- Document
-- BEGIN --

[PATCH 02/10] mtd: nand: gpmi: Utilize hardware to detect bitflips in erased blocks
Boris Brezillon
boris.brezillon at free-electrons.com
Fri Dec 8 02:35:50 PST 2017
On Fri, 8 Dec 2017 11:21:57 +0100
Sascha Hauer <s.hauer at pengutronix.de> wrote:
> On Wed, Dec 06, 2017 at 04:34:31PM +0100, Boris Brezillon wrote:
> > On Wed, 6 Dec 2017 16:28:04 +0100
> > Sascha Hauer <s.hauer at pengutronix.de> wrote:
> >
> > > On Wed, Dec 06, 2017 at 10:27:13AM +0100, Boris Brezillon wrote:
> > > > Hi Sascha,
> > > >
> > > > On Wed, 6 Dec 2017 10:19:17 +0100
> > > > Sascha Hauer <s.hauer at pengutronix.de> wrote:
> > > >
> > > > > The GPMI nand has a hardware feature to ignore bitflips in erased pages.
> > > > > Use this feature rather than the longish code we have now.
> > > > > Unfortunately the bitflips in erased pages are not corrected, so we have
> > > > > to memset the read data before passing it to the upper layers.
> > > >
> > > > There's a good reason we didn't use the HW bitflip detection in the
> > > > first place: we currently have no way to report the number of corrected
> > > > bitflips in an erased page, and that's a big problem, because then UBI
> > > > does not know when it should re-erase the block.
> > >
> > > Ah, ok.

-- END --

- Work to do
(A) In the GPMI patch thread, recast the paragraph that begins "The GPMI nand has a hardware feature" as a short bulleted list that keeps its main facts.
(B) Carry the GPMI patch thread forward from its last line with a few more lines of the discussion.
The data is separate material, unrelated to the GPMI patch thread.

- Data listing

-- BEGIN --

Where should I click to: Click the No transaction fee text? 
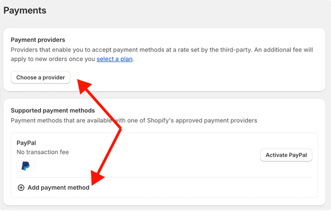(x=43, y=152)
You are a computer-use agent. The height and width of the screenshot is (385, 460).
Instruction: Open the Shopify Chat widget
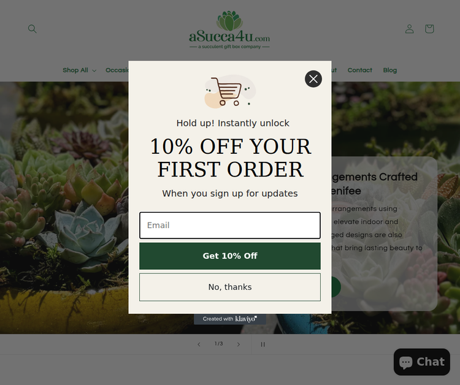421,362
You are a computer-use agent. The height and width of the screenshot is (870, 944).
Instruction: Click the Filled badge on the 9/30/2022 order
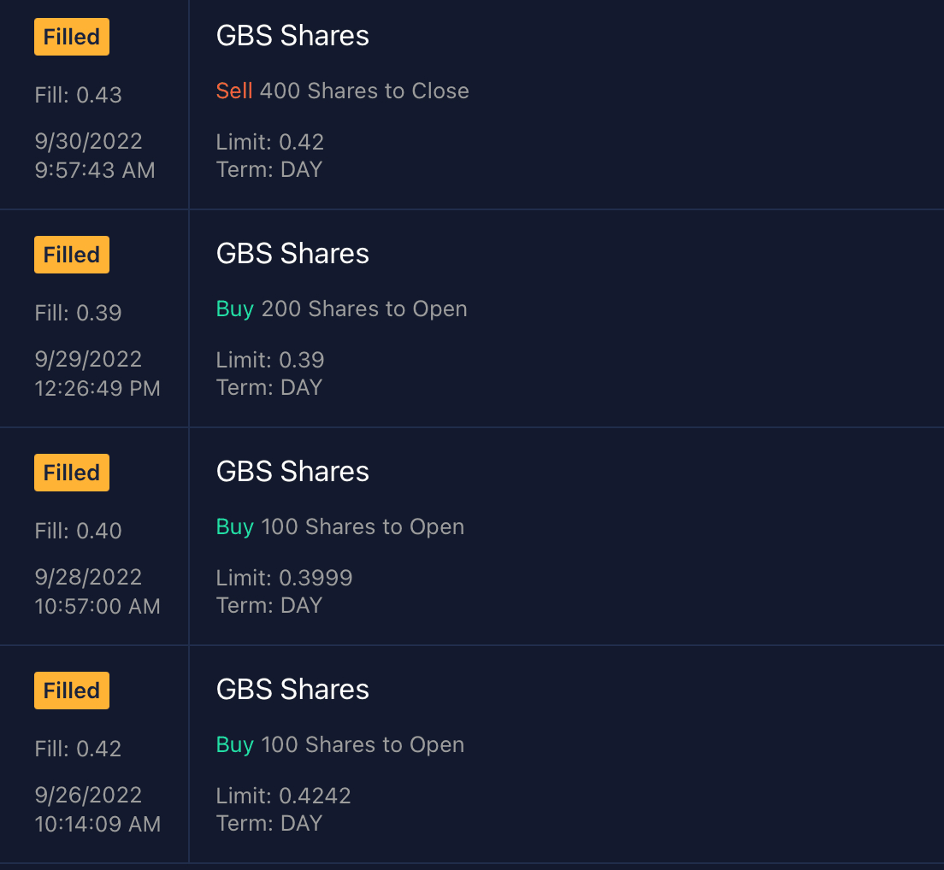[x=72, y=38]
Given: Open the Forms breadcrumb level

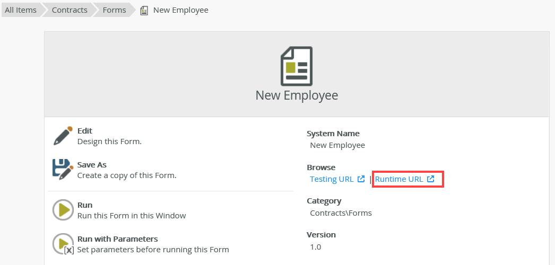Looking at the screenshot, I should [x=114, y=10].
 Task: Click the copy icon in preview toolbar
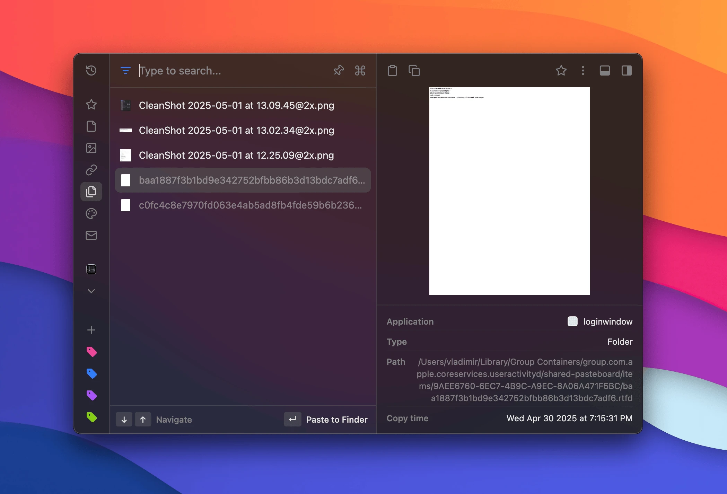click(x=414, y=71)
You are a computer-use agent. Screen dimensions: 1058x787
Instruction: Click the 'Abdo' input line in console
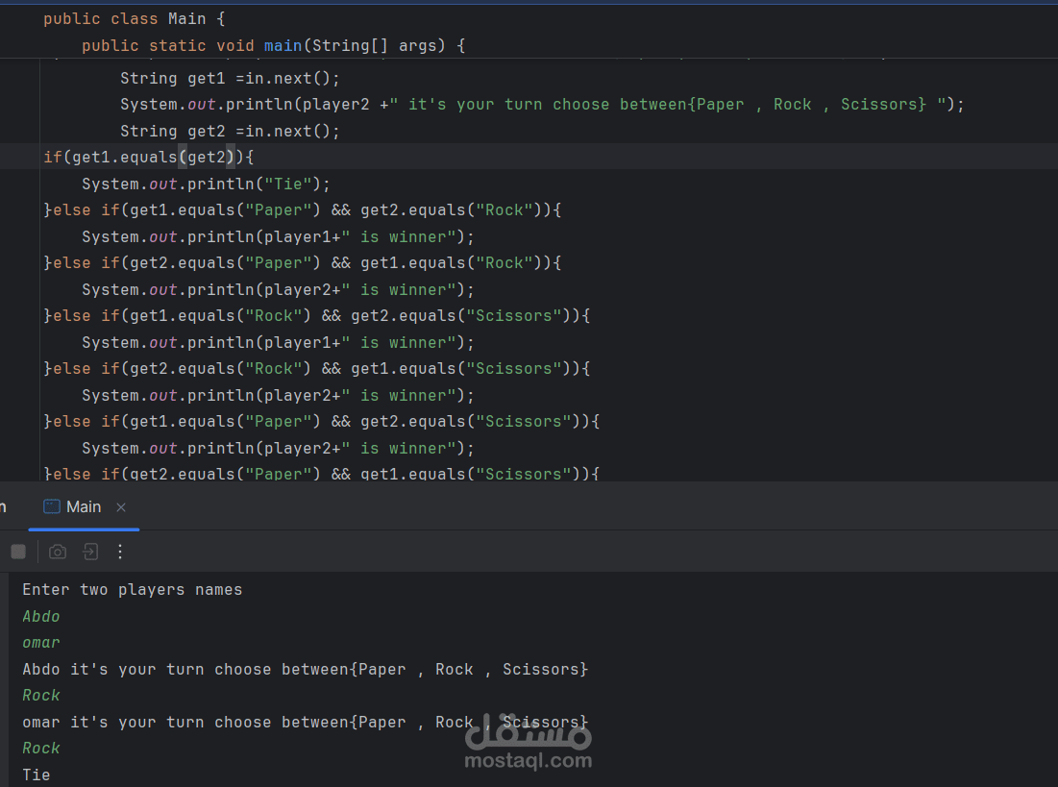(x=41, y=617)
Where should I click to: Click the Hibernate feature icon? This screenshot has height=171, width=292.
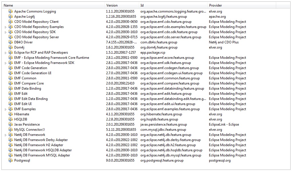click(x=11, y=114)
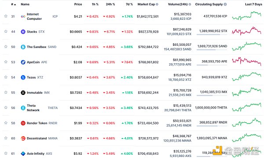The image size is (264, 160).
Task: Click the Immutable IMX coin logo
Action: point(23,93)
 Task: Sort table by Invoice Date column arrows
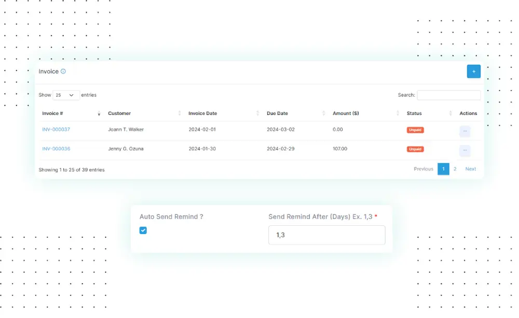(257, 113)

-- END --

- Responses in order
(A)
- The GPMI NAND has a hardware feature that ignores bitflips in erased pages.
- The patch uses this feature instead of the existing longish code.
- The hardware does not correct bitflips in erased pages, so the read data must be memset before it is passed to the upper layers.

(B)
> > >
> > > >
> > > > Maybe we missed something when the initial proposal was done and
> > > > there's actually a way to retrieve this information, but if that's not
> > > > the case, I'd prefer to keep the existing implementation even if it's
> > > > slower and more verbose.
> > >
> > > I'm not so much concerned about the verbosity of the code but rather
> > > about the magic it has inside. I have stared at this code for some time
> > > now and still only vaguely know what it does.
> > >
> > > We could do a bit better: We can still detect the number of bitflips
> > > using nand_check_erased_ecc_chunk() without reading the oob data.
> > > That would not be 100% accurate since we do not take the oob data into
> > > account which might have bitflips aswell, but still should be good
> > > enough, no?
> >
> > Nope, we really have to take OOB bytes into account when counting
> > bitflips. Say that you have almost all in-band data set to 0xff, but
> > all OOB bytes reserved for ECC are set to 0 because someone decided to
> > write this portion of the page in raw mode. In this case we can't
> > consider the page as empty, otherwise we'll fail to correctly write ECC
> > bytes next time we program the page.
>
> I would probably be with you if at least the current code worked correctly,
> but unfortunately it doesn't.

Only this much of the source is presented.